You could hack up APT so much so that it closely approximates DocBook. You could muck around with the various Maven plugins involved in the process to make it easy to include code samples and snippets….. or, you could use the tools and technologies which already exist. I’m no big fan of reinvention, so for me, the solution was to use DocBook. Furthermore (ugh), hacking APT to the point where it supported a featureset similar to DocBook would’ve meant making APT more like DocBook. By definition, I don’t think you can write a book which requires this much semantic stuff in a wiki-like format without making the wiki-like format more trouble than it is worth.

…stop trying to make it easy…

Even when I wrote Jakarta Commons Cookbook in Word, it was far from easy. There was an ultra-nifty (but very complex and unstable) set of VB macros which were used to manage cross references and inline styles. There was a whole host of keyboard shortcuts, etc. For a 400-page book, I had to split the document into chapter DOC files and have every document open in Word in order for cross references to properly render. It wasn’t an uncommon experience for Word to just blow up and refuse to respond. That was about four years ago, in the intervening years there have been various efforts to simplify the process and move to different tool platforms.

Books have been written in OpenOffice. (And, yes, there are books that have been written in APT.) A few people have tried to write books using collaborative web applications. There has been this persistent idea that people could collaborate on a Wiki and produce a great book, etc….

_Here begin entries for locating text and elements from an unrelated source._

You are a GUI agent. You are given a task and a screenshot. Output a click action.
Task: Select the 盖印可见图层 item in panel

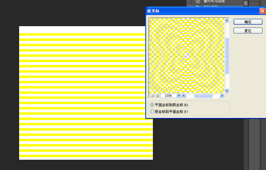214,1
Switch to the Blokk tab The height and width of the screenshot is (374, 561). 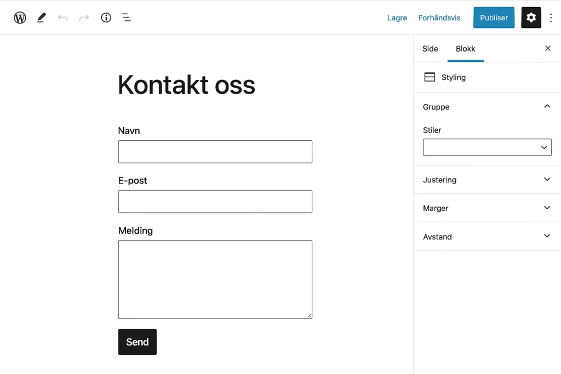coord(465,48)
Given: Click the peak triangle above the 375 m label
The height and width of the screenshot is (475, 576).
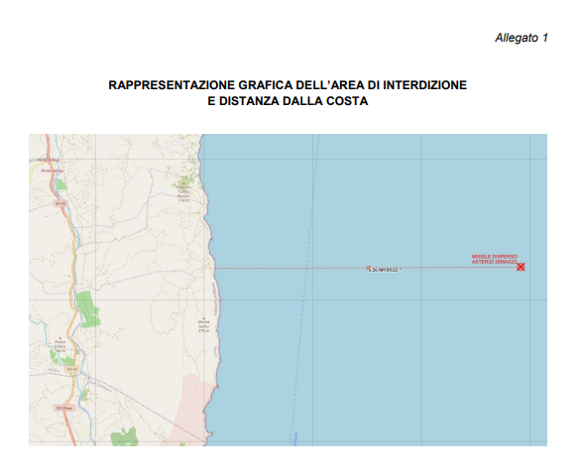Looking at the screenshot, I should 204,318.
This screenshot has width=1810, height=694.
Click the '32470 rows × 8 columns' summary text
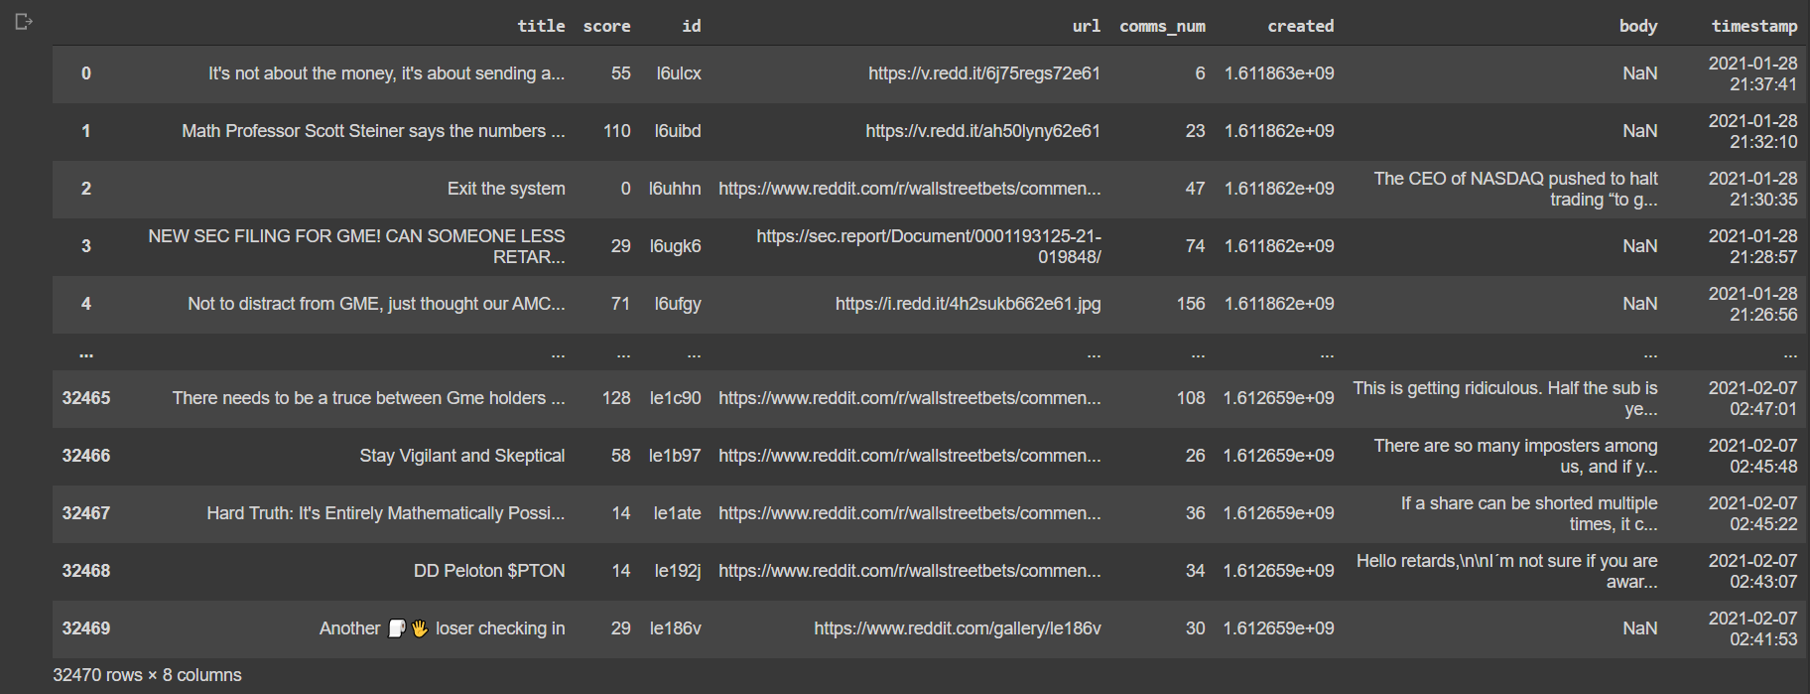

For me, the most difficult part about writing a book isn’t the technology used to write it. From a wiki-like markup to etching every word on to a stone tablet, for me the most difficult part of writing is the process itself. I use a difficult tool to write with XMLMind, but I spend most of my time writing, and rewriting, and rewriting, and rewriting, and proofreading, and rewriting, and rewriting……

And, writing about technology for a tech-audience isn’t easy. I guess what I’m trying to say is stop using tool selection as an excuse to procrastinate and get down to the business of writing. Writing isn’t easy; in fact, it is just as difficult (maybe a little more difficult) than writing code. Don’t shy away from using professional writing tools even if they are not easy. Writing a book isn’t easy, it’ll drive you crazy. I promise.